Tuesday 22 December 2009
Considering England were one delivery from defeat, the amount of time taken by Jonathan Trott in preparing to face each of the 329 balls he received during his eight hours at the crease in Centurion could be considered crucial to the outcome. Especially if you are Graeme Smith.
In the aftermath of Sunday's dramatic draw, the South African captain criticised Trott for his fidgety style as he readies himself to face the bowling, following on from an earlier complaint about his former compatriot during the one-day series.
"It's been a constant thing throughout the one-dayers and the Tests," Smith said. "I'm all for a batter taking their time – I'm not the quickest at the crease – but when a bowler has to constantly keep stopping and reassessing throughout the game it gets a bit frustrating. It's a second here and there for him to make a better effort to improve the pace of the game – which is what everyone wants."

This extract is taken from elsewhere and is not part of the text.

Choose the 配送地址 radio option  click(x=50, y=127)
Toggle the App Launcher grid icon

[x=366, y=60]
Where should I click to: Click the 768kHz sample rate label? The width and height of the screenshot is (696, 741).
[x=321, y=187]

But Trott is not for changing. "I've never really had any complaints before," he said in Durban, where the England squad yesterday began preparations for the second Test on Boxing Day. "It's one of those things I do to get myself prepared and make sure I'm in the right frame of mind to help contribute to the England side."
His contribution in only his second Test could not be faulted for time spent in the middle, and his 69 in the second innings, as part of a partnership of 145 with Kevin Pietersen, to follow his Ashes debut century in August, furthered belief that England have found a long-term solution to their problem No 3 position. And, as with each player, the routine adopted at the crease is a fundamental part of any successful run.

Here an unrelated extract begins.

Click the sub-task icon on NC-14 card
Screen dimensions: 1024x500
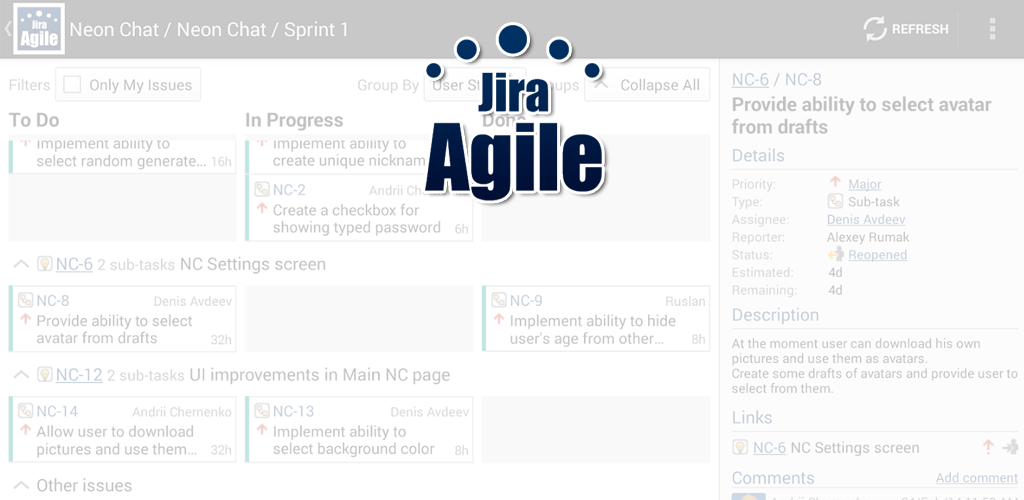tap(26, 411)
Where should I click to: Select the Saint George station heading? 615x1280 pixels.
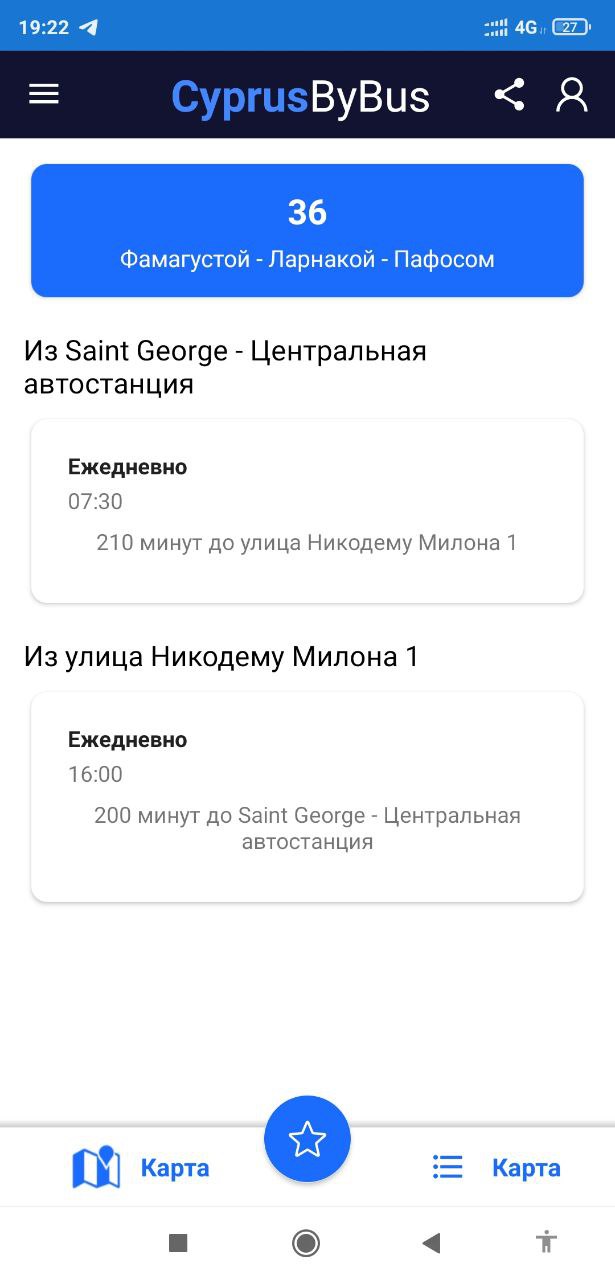click(225, 367)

"I don't play cricket to get under people's skin – I play to be effective," Trott said. "I have my things I do to get myself ready for battle. Maybe it can mess with their over rate or whatever, but it's just what I do – and I won't be changing it. It's what's got me to this position to be able to play for England. I won't be trying to do anything different to what I know best."
Scoring runs on what is his home turf has also proved something to savour for the Cape Town-born batsman. "I've worked so hard towards it," he said. "You always wonder what it will feel like if one day you have the opportunity to play a Test match back in South Africa. I gave it my all and enjoyed the whole experience – and look forward to a few more, I hope.

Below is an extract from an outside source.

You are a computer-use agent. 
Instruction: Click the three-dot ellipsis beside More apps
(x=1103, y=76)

"I know a few of the guys who I played at school with and against. But this is Test match cricket, something you've always strived to do and want to do to the best of your ability. So whenever you cross that line, it's back to business – trying to gain any advantage you can and win every game you can for England."
It was Trott's fall – to a brute of a ball from the belatedly impressive debutant Friedel de Wet – that sparked England's nerve-jarring late collapse that came so close to ending in embarrassing defeat. Trott spent the final hour watching on TV as he iced a finger that had been hurt in his dismissal.
"It's quite hard because there's a bit of a delay by about 10 seconds – so you actually hear the roar while you're waiting for the ball to be bowled," he said. "If there's no roar, you know it's a dot ball. I was sitting out the back with Graeme Swann – and it was a bit nerve-racking towards the end. But the team showed good spirit and guts to get through it. The mood in the camp is pretty good now."